Hindu rite of passage marking intent to have a child

Garbhadhana (गर्भाधान, ) (literally: attaining the wealth of the womb) is the first of the 16 saṃskāras (sacraments, rites of passage) in Hinduism.

==Description==
Garbhadhana is a composite word of Garbha (womb) and Ādhāna (process of receiving), and it literally means receiving pregnancy. It is a private rite of the intent of a couple to have a child. It is a ceremony performed before Nisheka (conception and impregnation). In some ancient texts, the word simply refers to the rite of passage where the couple have sex to have a child, and no ceremonies are mentioned.

===Literature===
Scholars trace Garbhadhana rite to Vedic hymns, such as those in sections 8.35.10 through 8.35.12 of the Rigveda, where repeated prayers for progeny and prosperity are solemnized,

प्रजां च धत्तं द्रविणं च धत्तम्

bestow upon us progeny and affluence
— Rig Veda 8.35.10 - 8.35.12, Translated by Ralph Griffith

The Vedic texts have many passages, where the hymn solemnizes the desire for having a child, without specifying the gender of the child. For example, the Rigveda in section 10.184 states,

The desire for progeny, without mentioning gender, is in many other books of the Rigveda, such as the hymn 10.85.37. The Atharva Veda, similarly in verse 14.2.2, states a ritual invitation to the wife, by her husband to mount the bed for conception, "being happy in mind, here mount the bed; give birth to children for me, your husband". Later texts, such as the Brihadaranyaka Upanishad, in the last chapter detailing the education of a student, include lessons for his Grihastha stage of life. There, the student is taught, that as a husband, he should cook rice for the wife, and they together eat the food in certain way depending on whether they wish for the birth of a daughter or a son, as follows,

And if a man wishes that a learned daughter should be born to him, and that she should live to her full age, then after having prepared boiled rice with sesamum and butter, they should both eat, being fit to have offspring.

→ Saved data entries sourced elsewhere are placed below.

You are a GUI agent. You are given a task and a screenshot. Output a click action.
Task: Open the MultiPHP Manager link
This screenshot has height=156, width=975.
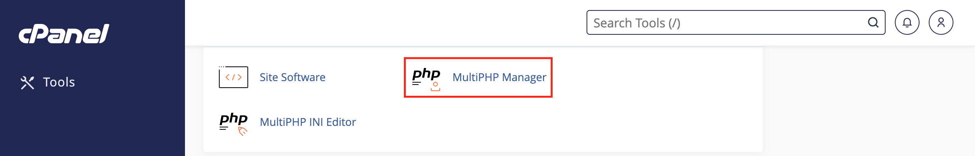coord(499,77)
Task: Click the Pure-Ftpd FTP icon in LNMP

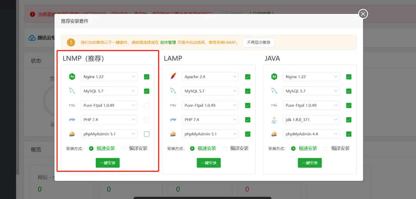Action: pos(72,106)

And if a man wishes that a learned son should be born to him, and that he should live his full age, then after having prepared boiled rice with meat and butter, they should both eat, being fit to have offspring.

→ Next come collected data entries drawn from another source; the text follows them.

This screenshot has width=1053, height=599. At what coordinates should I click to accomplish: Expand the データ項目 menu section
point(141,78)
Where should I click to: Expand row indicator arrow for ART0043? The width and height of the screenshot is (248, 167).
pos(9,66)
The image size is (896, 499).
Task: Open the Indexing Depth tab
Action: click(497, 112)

— Brihadaranyaka Upanishad 6.4.17 - 6.4.18, Translated by Max Muller

The different Grhyasutras differ in their point of view, whether the garbhadhana is to be performed only once, before the first conception, or every time before the couple plan to have additional children. To answer this question, the medieval era texts of various schools discussed and offered diverse views on whether the ritual is a rite of passage for the baby's anticipation in the womb (garbha), or for the wife (kshetra). A rite of passage of the baby would imply that Garbhadhana sanskara is necessary for each baby and therefore every time the couple intend to have a new baby, while a rite of passage of the wife would imply a one time ritual suffices.

==Ceremony==
According to the Grhya Sutras, at the beginning of the performance of this saṃskāra, the wife dressed up and the husband recited Vedic verses consisting similes of natural creation and invocations to gods for helping his wife in conception. The rite of passage marked the milestone where both husband and wife agreed to have a child and raise a family together.